- **RECORDS FOR PROCESSING**:
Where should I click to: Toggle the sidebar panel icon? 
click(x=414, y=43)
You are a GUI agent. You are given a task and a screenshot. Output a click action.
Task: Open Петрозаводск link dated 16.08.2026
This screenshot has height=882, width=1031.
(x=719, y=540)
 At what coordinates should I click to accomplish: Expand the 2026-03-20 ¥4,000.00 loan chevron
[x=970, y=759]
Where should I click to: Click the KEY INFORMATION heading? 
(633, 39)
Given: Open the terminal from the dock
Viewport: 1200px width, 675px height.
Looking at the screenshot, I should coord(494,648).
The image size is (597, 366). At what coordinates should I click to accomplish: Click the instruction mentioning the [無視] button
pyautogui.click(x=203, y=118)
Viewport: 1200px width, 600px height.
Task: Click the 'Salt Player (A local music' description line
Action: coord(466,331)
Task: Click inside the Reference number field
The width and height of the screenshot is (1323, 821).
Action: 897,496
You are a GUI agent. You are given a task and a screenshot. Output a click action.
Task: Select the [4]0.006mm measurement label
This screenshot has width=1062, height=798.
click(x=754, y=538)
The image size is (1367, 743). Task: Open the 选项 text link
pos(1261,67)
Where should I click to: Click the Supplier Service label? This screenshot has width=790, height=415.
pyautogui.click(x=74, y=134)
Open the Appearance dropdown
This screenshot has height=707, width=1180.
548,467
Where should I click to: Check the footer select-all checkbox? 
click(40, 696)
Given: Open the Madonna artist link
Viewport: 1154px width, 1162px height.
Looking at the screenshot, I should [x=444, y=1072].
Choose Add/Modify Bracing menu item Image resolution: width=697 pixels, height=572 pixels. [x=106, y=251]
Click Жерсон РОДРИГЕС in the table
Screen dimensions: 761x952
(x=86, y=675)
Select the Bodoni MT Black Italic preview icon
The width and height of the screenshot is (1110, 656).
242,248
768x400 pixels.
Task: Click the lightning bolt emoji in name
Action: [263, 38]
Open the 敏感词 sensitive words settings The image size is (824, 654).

- **EXERCISE AIM**:
Every line from the one containing "Viewport: 1200px width, 675px height." through the last line of the entries must be written out verbatim, and no other line.

- **OUTPUT BELOW**:
Viewport: 1200px width, 675px height.
Looking at the screenshot, I should coord(494,648).
The image size is (597, 366). At what coordinates should I click to accomplish: Click the instruction mentioning the [無視] button
pyautogui.click(x=203, y=118)
Viewport: 1200px width, 600px height.
Task: Click the 'Salt Player (A local music' description line
Action: coord(466,331)
Task: Click inside the Reference number field
The width and height of the screenshot is (1323, 821).
Action: 897,496
You are a GUI agent. You are given a task and a screenshot. Output a click action.
Task: Select the [4]0.006mm measurement label
This screenshot has width=1062, height=798.
click(x=754, y=538)
The image size is (1367, 743). Task: Open the 选项 text link
pos(1261,67)
Where should I click to: Click the Supplier Service label? This screenshot has width=790, height=415.
pyautogui.click(x=74, y=134)
Open the Appearance dropdown
This screenshot has height=707, width=1180.
548,467
Where should I click to: Check the footer select-all checkbox? 
click(40, 696)
Given: Open the Madonna artist link
Viewport: 1154px width, 1162px height.
Looking at the screenshot, I should [x=444, y=1072].
Choose Add/Modify Bracing menu item Image resolution: width=697 pixels, height=572 pixels. [x=106, y=251]
Click Жерсон РОДРИГЕС in the table
Screen dimensions: 761x952
(x=86, y=675)
Select the Bodoni MT Black Italic preview icon
The width and height of the screenshot is (1110, 656).
242,248
768x400 pixels.
Task: Click the lightning bolt emoji in name
Action: [263, 38]
Open the 敏感词 sensitive words settings The image size is (824, 654).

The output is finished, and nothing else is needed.